Here’s the massively messed-up part: I already knew what he was up to. See, when I did my research on Wing, I saw the following special offer:
Buy any full price CD (US$15 each, as listed below) and pay just $3 more – a total of US $18, and Wing will sing live just for you over the telephone. (You can have Wing sing to a friend instead if you wish.) Bookings must be made in advance – see requirements below.)
My first thought was well, shit, I know what I’m getting Jeff for his birthday next May!
So the minute I saw Jeff’s IM, I knew exactly what was up. And this is why I both love and hate Jeff: he has no problem with dropping a total of, like, $30 just to annoy me.
But because I hate him more than I love him, I responded as such:
Jason: I don’t think I’m going to be around to pick up my phone at 5 PM tonight.
Jason: Maybe you can ask Wing if she can call me at another time?
Jeff: HOW DID YOU KNOW?
Jeff: You fucker!
Finally, for a brief moment, I was the one doing the happy dance.
Jeff was upset that I had spoiled the “surprise,” but like me, he was somewhat amused/creeped out that we both had the same idea. Either way, I had about 7 hours before I’d be hearing from the one, the only … Wing. Wiiiiiiiiiiiiiiiiiiiiiiiiiiiiiiiiing.

▶ _Your tasks_
[1] List every dollar amount that appears in the Wing anecdote.
[2] Carry on the Wing anecdote past its final sentence.

▶ _Dataset content_

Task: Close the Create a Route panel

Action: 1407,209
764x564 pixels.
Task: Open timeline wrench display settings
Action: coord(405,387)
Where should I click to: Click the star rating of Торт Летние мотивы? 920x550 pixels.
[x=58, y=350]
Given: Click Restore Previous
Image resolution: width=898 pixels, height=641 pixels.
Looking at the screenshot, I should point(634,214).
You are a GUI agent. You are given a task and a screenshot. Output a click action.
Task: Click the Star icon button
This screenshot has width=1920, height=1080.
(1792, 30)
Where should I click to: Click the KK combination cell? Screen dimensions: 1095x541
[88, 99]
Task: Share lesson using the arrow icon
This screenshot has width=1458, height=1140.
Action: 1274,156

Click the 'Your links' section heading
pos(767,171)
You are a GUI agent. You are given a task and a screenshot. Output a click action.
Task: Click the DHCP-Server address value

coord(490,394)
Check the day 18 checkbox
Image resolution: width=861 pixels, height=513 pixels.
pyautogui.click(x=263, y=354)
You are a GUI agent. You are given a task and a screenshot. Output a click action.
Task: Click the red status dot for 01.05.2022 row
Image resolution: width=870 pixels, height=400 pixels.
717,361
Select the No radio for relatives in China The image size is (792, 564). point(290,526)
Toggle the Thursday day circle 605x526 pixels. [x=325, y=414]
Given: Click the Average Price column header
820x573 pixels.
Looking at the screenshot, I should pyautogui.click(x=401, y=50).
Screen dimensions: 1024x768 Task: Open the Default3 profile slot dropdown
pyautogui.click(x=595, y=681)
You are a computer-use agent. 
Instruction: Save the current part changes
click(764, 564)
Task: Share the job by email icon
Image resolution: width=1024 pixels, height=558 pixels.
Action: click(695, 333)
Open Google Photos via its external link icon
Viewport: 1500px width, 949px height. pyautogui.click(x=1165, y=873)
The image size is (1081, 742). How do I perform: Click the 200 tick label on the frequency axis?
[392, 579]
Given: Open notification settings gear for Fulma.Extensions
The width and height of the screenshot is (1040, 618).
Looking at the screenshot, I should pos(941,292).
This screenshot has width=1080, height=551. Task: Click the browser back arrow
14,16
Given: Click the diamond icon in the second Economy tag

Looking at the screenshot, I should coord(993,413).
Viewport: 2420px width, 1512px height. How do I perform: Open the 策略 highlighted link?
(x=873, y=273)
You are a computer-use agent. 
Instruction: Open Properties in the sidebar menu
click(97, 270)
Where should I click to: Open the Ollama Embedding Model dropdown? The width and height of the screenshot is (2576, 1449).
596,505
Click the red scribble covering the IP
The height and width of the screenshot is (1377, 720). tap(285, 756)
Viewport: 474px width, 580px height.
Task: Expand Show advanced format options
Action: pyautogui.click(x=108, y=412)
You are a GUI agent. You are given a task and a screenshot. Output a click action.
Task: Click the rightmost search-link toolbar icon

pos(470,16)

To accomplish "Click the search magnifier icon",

▶ _Responses to the tasks_
[1] US$15, $3, US $18, $30

[2]
4:45 PM. I hook up my cell phone to a recorder and some headphones, sit down and eagerly await the call from New Zealand’s national treasure. 5 o’clock rolls around, and my cell phone is silent. 5:15. A million questions roll through my mind.
What the hell is going on?
Maybe Jeff gave her the wrong number.
Maybe she got hit by a truck.
Gasp! Maybe she’s not calling me at all, and Jeff is just making me sit around, waiting for her!
I bet it probably would have been a recording anyway. No way is she just sitting in New Zealand, singing for people over the phone.
Screw this, I’m making dinner.
I disconnect my cell phone from the recorder and headphones, and go off to chop vegetables.
5:32: RING! WING! I rush back in, hook everything back up to the cell phone, and, well, listen in, won’t you?
Wing Calls Jason at Home (download)
I ask you: is that awesome or is that awesome? I received a real live phone call from Wing! And a kick-ass performance of “Dancing Queen”! Okay, maybe she was late on a few cues and forgot some of the words, but at this point, I am so far from being critical of her. Because once I talked to her on the phone, I found myself inexplicably charmed by this sweet woman. She may be in on the joke. She may not be in on the joke. Either way, she’s making some sort of a living and bringing smiles to people’s faces. No, I’m not going to listen to her for pleasure, but consider me a Wing fan.
Oh, and did you hear that SHE’S COMING TO NEW YORK?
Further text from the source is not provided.